I’ll have to give a two-part answer here. Around 1965, a couple of my friends who were in our small Ohio town’s premier garage band, The Cavaliers, went to a Ray Charles concert in Columbus, and came back raving about what a fantastic show it had been. Made me wish I’d gone too. Finally got my chance when Ray Charles played the Belterra casino in Indiana in 2002. That show started a bit rough, Ray’s vocal tentative, the band not quite coordinated, and I thought, “Well, he’s 72 years old, he’s a Living Legend, at least I got to see him . . . ” But then, in the second number, Ray really got into The Groove, and stayed in it all night, fine vocals and keyboards both, and the band and the Raelettes rose to the occasion. It was one of the greatest concerts I’ve ever caught anywhere. And Mitch Cohen is right on the money about the pricelessness of any of Ray’s Atlantic sides.
As for Billy Joel, I’ve enjoyed the back & forth about “snark” directed at him — I wrote for Creem after all, where we tended to ridicule EVERYBODY, even the artists we liked, sooner or later. Personally I never minded Billy Joel myself. He wasn’t one of my favorite musicians necessarily, but in his adult-pop genre, I’d take him over most of his competitors any day, as his songs always had a lot of definition and texture, and real melodies. He’s never been as relentlessly bland as say Elton John, to my ears. And Joel’s always been something of a “punk” in his own non-critically-correct way — he can snark with the best of them if you challenge him. I always recall my phone argument with editor Billy Altman over a negative review of a Fleetwood Mac album I’d done for Creem in the early ’80s, when Billy said, “A lot of people here [NYC] feel the same way about Billy Joel you do about Fleetwood Mac.” That concept’s stuck with me over the years, that sometimes we critics form prejudices against certain artists for extramusical reasons — in the case of the Stevie Nicks-imaged Fleetwood Mac, I didn’t like how they’d become The Great White Blonde Rich Posthippies Hope for old-money FM outlets like Cincinnati’s WEBN. So maybe some of the NYC crits saw Billy Joel as an uncouth Hicksville hick compared to the N.Y. Dolls and Television and other hip bands happening in Manhattan in the ’70s.

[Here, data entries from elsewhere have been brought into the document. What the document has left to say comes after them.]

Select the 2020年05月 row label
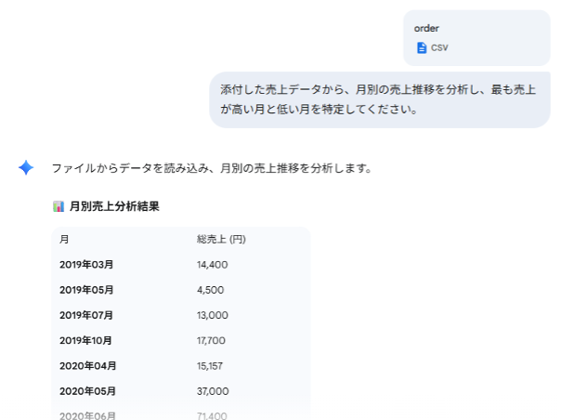This screenshot has width=561, height=420. (85, 391)
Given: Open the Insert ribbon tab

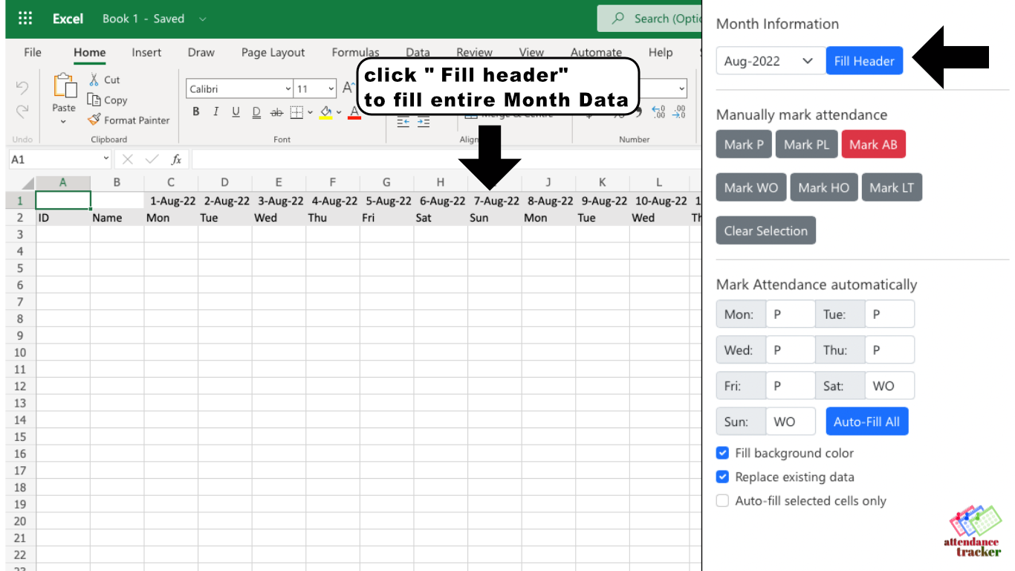Looking at the screenshot, I should coord(146,52).
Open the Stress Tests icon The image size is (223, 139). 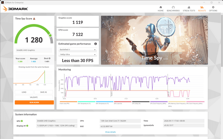click(189, 7)
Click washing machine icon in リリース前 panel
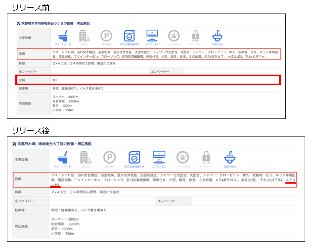This screenshot has width=312, height=248. (x=129, y=36)
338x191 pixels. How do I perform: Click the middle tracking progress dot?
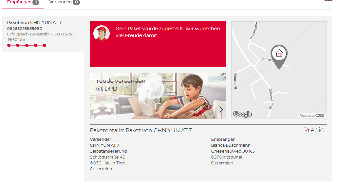[27, 45]
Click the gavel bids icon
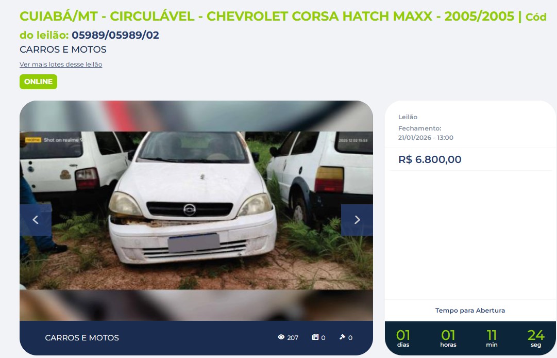Viewport: 557px width, 358px height. pyautogui.click(x=342, y=337)

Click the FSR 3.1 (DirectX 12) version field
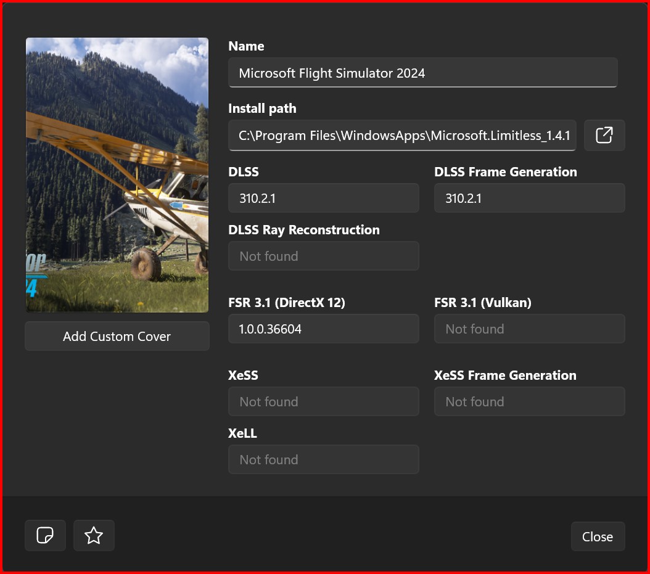pyautogui.click(x=323, y=329)
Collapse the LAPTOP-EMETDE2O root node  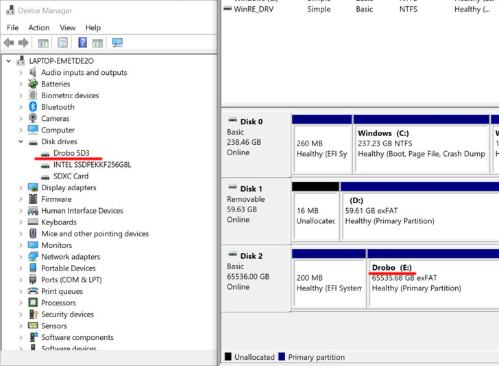pos(8,61)
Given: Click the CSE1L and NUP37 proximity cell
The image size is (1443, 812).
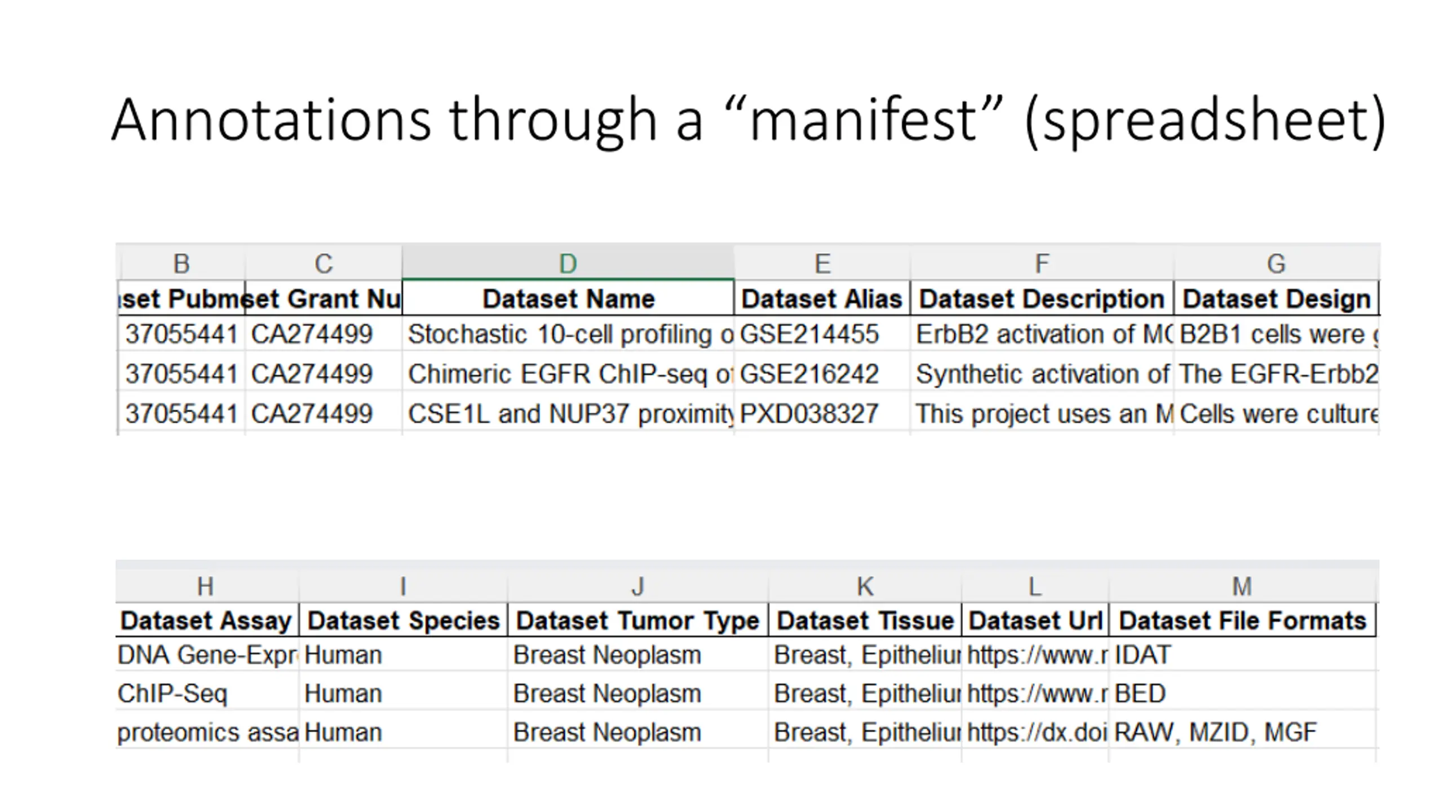Looking at the screenshot, I should coord(568,413).
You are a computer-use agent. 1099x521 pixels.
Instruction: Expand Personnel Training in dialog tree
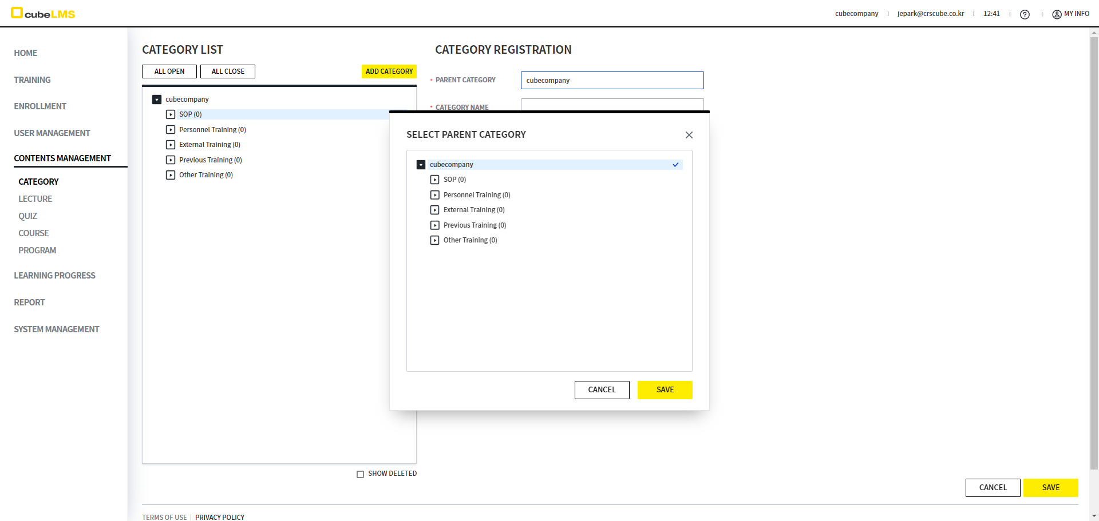(435, 195)
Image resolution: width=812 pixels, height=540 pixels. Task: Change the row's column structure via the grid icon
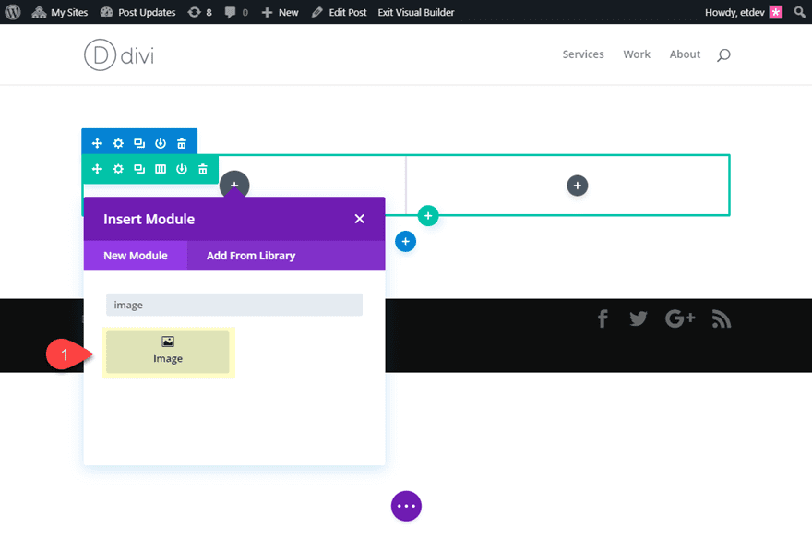pos(161,169)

I don’t know, but in the meantime, people should say whatever they want about Billy Joel, it’s all good with me, as long as they don’t miss out on apprehending the sublime greatness of Ray Charles’s music.
Like Richard, I am a Creem alumnus, so the idea of being accused of snarkiness is hilarious to me, almost as much as being accused of wanting “indie cred” (anyone who’s read my stuff knows that 1. I have none, and 2. I’ve been known to say kind things about music as square as The Sandpipers). But to make amends, I will say something nice about Billy Joel: he’s not as consistently awful as Harry Chapin and Jim Croce were. Happy?
At least you Yanks didn’t have to put up with the ghastly Leo Sayer (much). He made Billy Joel seem a near-genius.
John Miles, anyone?
I remain perplexed that the word ‘why’ can be construed as a ‘gratuitous swipe,’ especially as applied to Mr. Joel. How touchy can people be?